How Many Children Had Lady Macbeth?

Sven Birkerts "Paging the Self" in The Gutenberg Elegies: The Fate of Reading in an Electronic Age depicts a theory of reading that reminds one of Ricoeur's enlargement of the self through appropriation.

We don't entirely become Holden [protagonist of Catcher in the Rye], but we abide by the terms of the world he narrates to us, agreeing to its provisions at least for the duration of our reading. […] And as we read, we find that Holden's (or any character's) world manifests a kind of wholeness. We do not learn so much from the novel itself, the lessons of its situations, as we do from having strayed free of our customary boundaries.
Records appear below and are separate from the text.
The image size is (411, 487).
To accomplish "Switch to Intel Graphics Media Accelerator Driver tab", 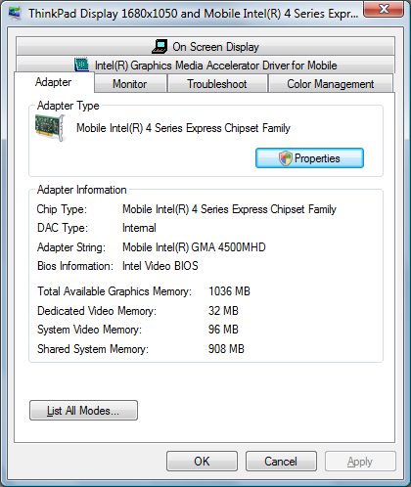I will 206,65.
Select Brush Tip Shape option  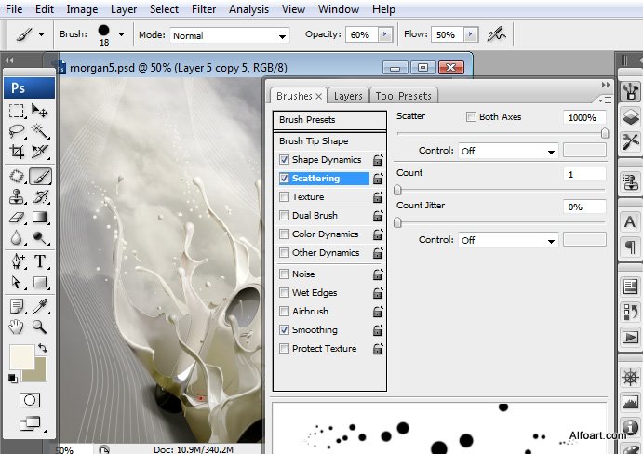coord(314,141)
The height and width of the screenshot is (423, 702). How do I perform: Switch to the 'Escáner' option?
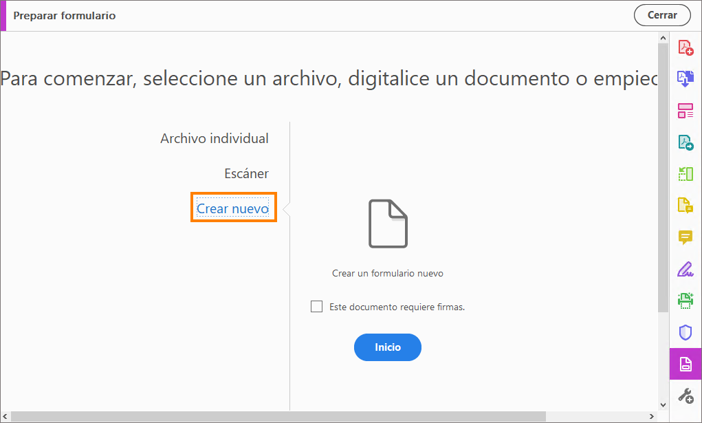coord(246,173)
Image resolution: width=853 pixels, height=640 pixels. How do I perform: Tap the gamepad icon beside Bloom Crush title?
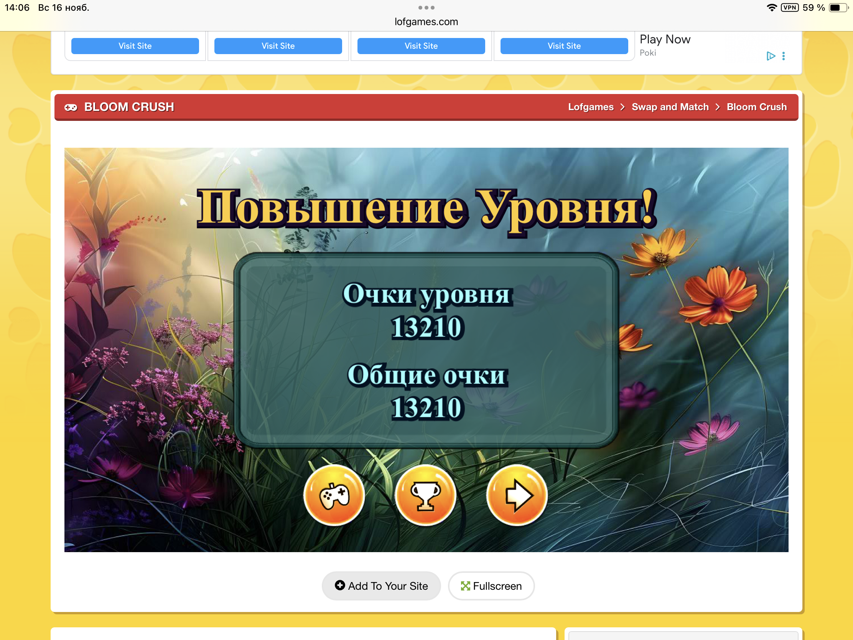coord(71,107)
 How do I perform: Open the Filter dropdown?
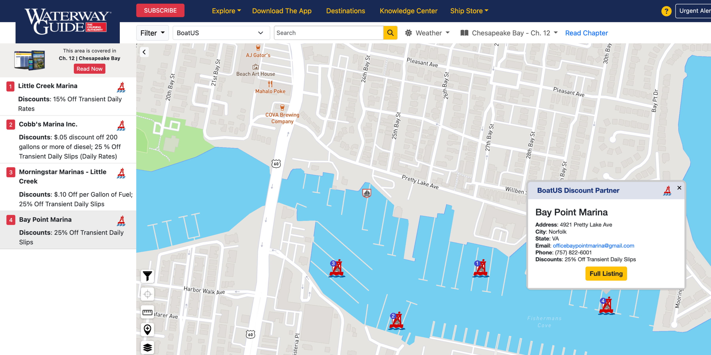[152, 33]

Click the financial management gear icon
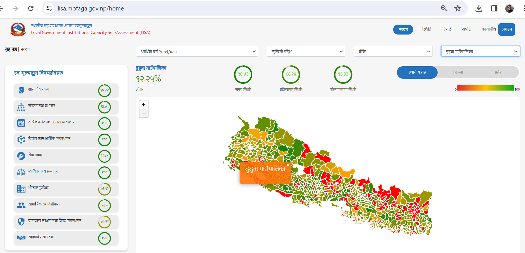point(21,140)
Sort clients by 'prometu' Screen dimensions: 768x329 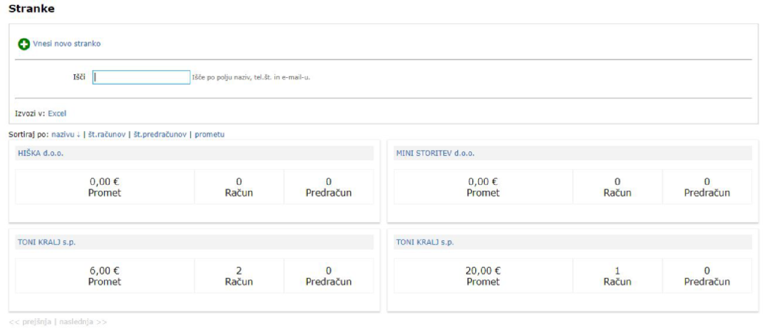pos(209,134)
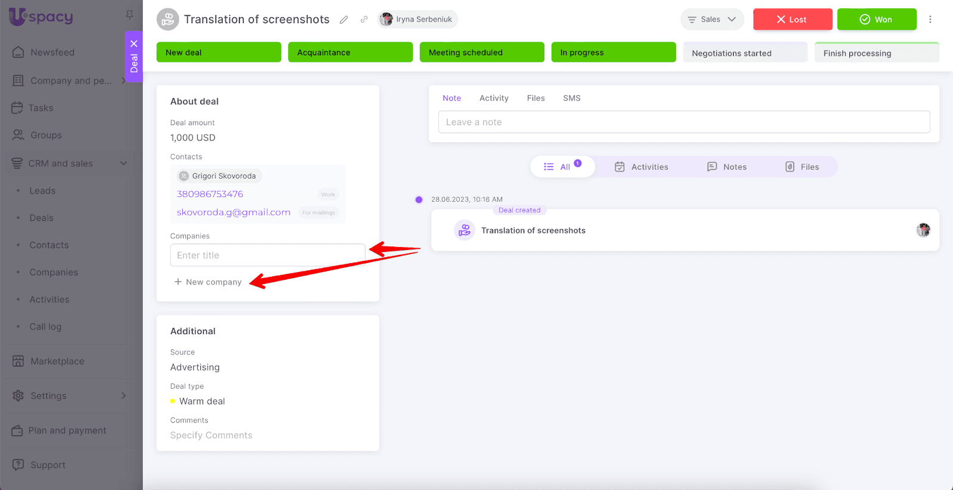
Task: Mark the deal as Won
Action: click(876, 20)
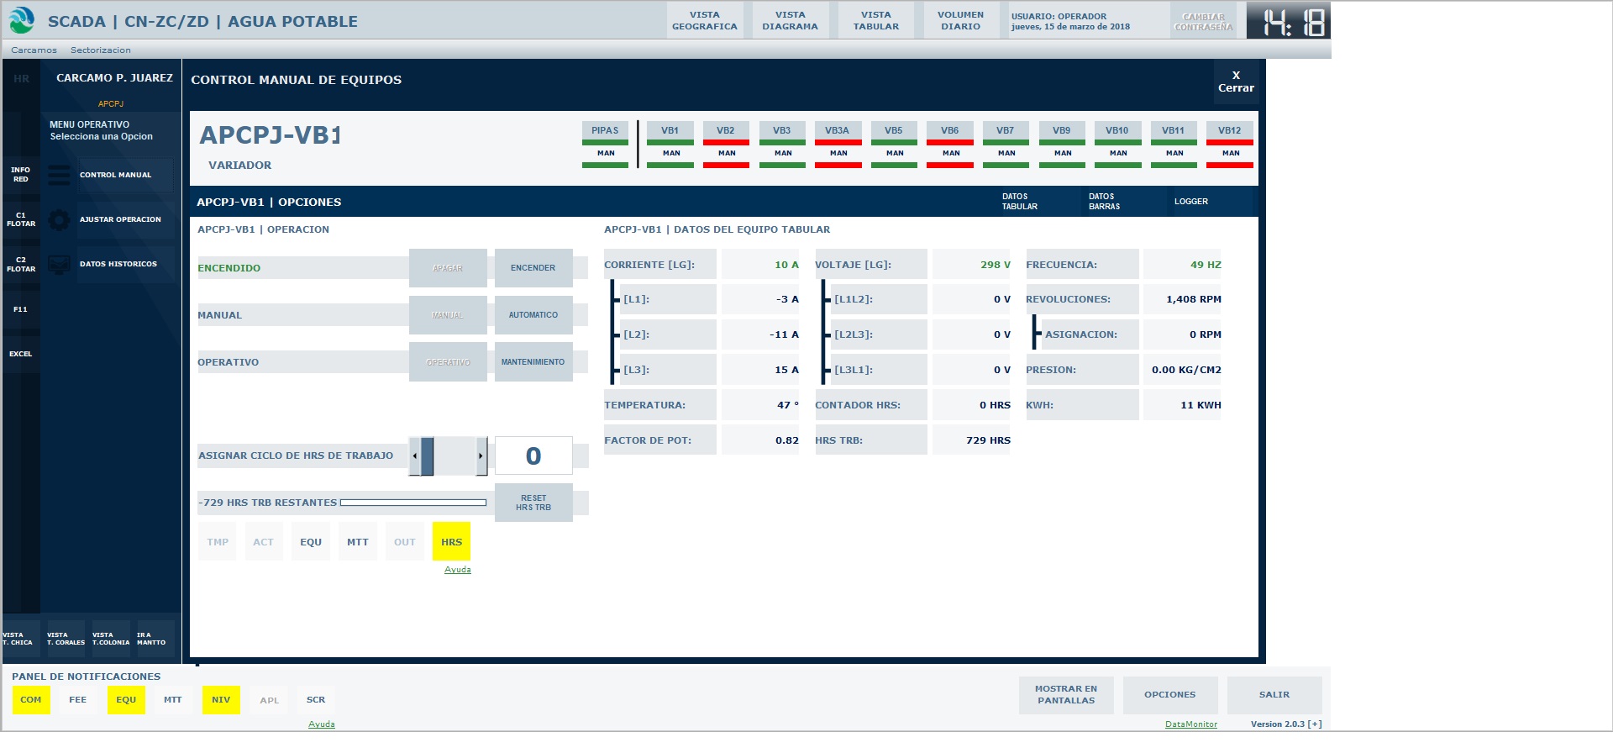Select the yellow HRS indicator in the equipment panel

(x=451, y=542)
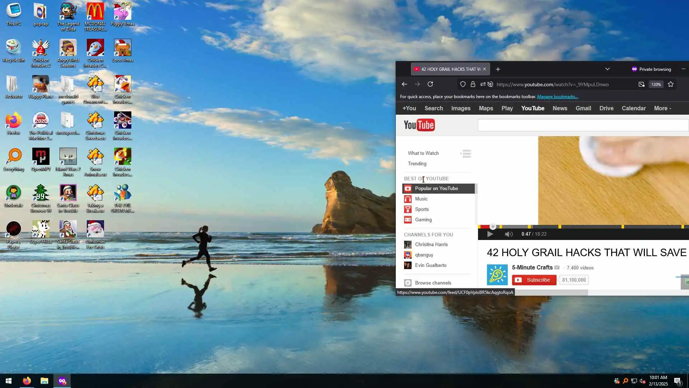Select Gmail in the Google bar
689x388 pixels.
583,108

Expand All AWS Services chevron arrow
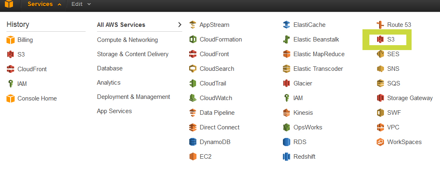pos(180,25)
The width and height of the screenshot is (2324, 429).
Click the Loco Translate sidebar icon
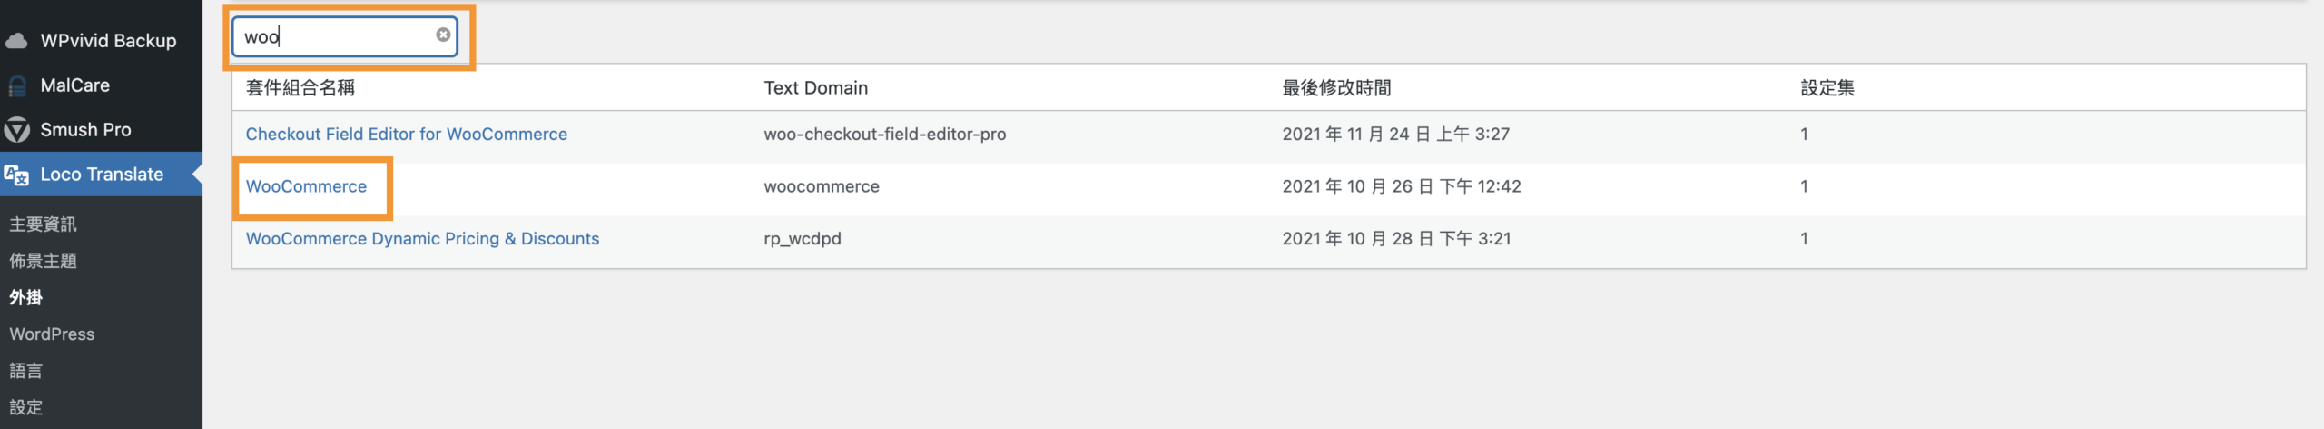click(x=16, y=175)
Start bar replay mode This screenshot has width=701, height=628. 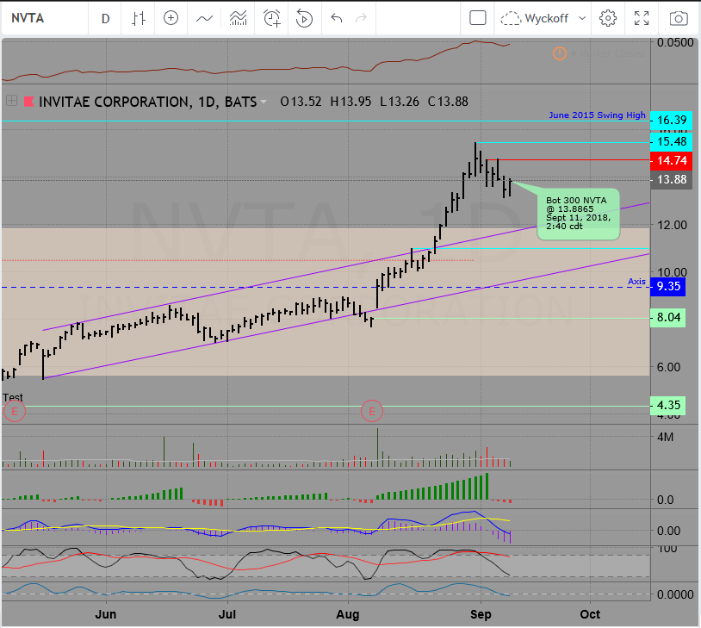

On return, those boundaries seem more articulated, more our own; we understand their degree of permeability, and this is a vital kind of knowing.
This schema appears to suppose a fictional world that is complete (and comparable to the actual world). However it is possible to understand fictional worlds as incomplete.
While minimal departure assumes that fictional entities possess the same ontological fullness as real objects, Doležel invokes PW [Possible World] theory in support of a semantic model that stresses the radical incompleteness of fictional worlds: because it is impossible for the human mind to imagine an object (much less a world) in all of its properties, every fictional world presents areas of radical indeterminacy. It is a waste of time to ask how many children Lady Macbeth had, because the number of her children is never specified. As can be seen from this example, such a lack of information constitutes an ontological gap inherent to fictional worlds.

Possible Worlds by Marie-Laure Ryan in the living handbook of narratology
Radical indeterminacy — I would venture to say that the incompleteness of fictional worlds makes us ready to question wholeness questioned and so too the transformation of the reader. What is at work is ongoing construction. The kind of wholeness that Birkerts finds in the novel is a mirror of the wholeness he accords the self: the complete individual. But what if the self is an ongoing project? Do we then need worlds that manifest wholeness?